Yes, the times are identical with and without pretrained. I’m using the latest PyPI versions of torch (1.4.0) and torchvision (0.5.0), and it happens on multiple machines.
Specifically, getting the truncated normal distribution samples via X.rvs(m.weight.numel()). Could it be that a change to scipy.stats slowed this down? Also, is it possible to perform the same truncated norm with torch’s built-in tensor operations?
If I change the weight initialization to something like
for m in self.modules():
if isinstance(m, nn.Conv2d) or isinstance(m, nn.Linear):
import scipy.stats as stats
stddev = m.stddev if hasattr(m, 'stddev') else 0.1
X = stats.truncnorm(-2, 2, scale=stddev)
#values = torch.as_tensor(X.rvs(m.weight.numel()), dtype=m.weight.dtype)

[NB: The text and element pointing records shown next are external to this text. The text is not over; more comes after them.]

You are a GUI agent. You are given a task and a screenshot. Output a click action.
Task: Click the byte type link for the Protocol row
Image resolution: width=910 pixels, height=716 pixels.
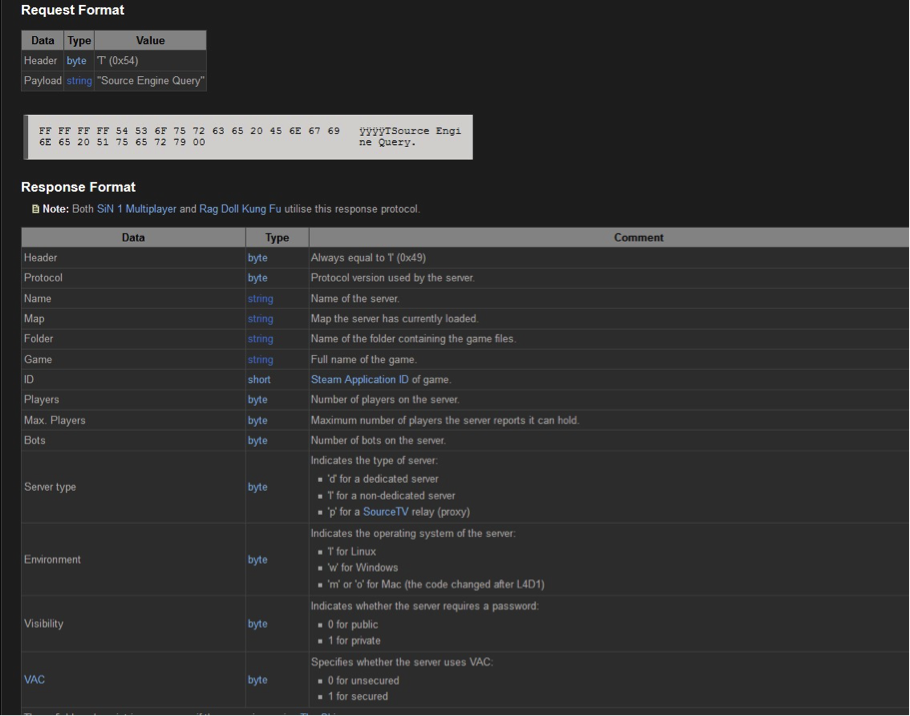pyautogui.click(x=258, y=278)
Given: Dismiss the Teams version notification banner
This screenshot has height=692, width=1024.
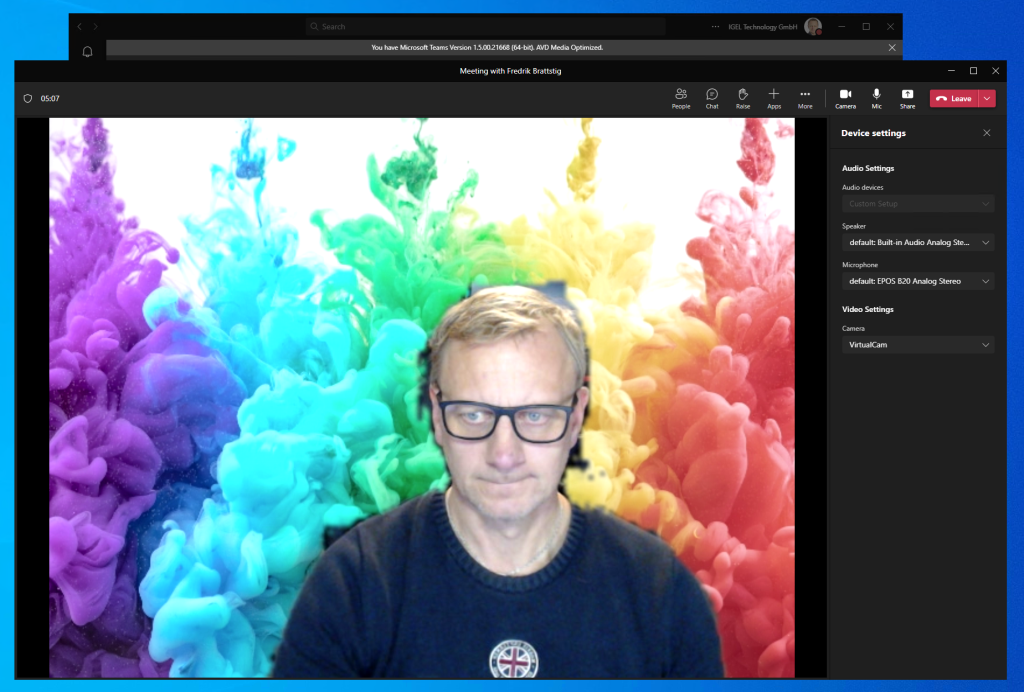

#values = values.view(m.weight.size())
foo = X.rvs(m.weight.numel())
values = torch.zeros_like(m.weight.size())
with torch.no_grad():
m.weight.copy_(values)
elif isinstance(m, nn.BatchNorm2d):
nn.init.constant_(m.weight, 1)
nn.init.constant_(m.bias, 0)
Then I still see the slowdown, which disappears if I remove the X.rvs() call. A single call to X.rvs() doesn’t take a particularly long time, but the loop iterates over ~300 layers.
It definitely seems like that scipy.stats issue is the same issue we’re seeing here. In the meantime, I’ve just removed the weight initialization, since I always use the pretrained weights anyways.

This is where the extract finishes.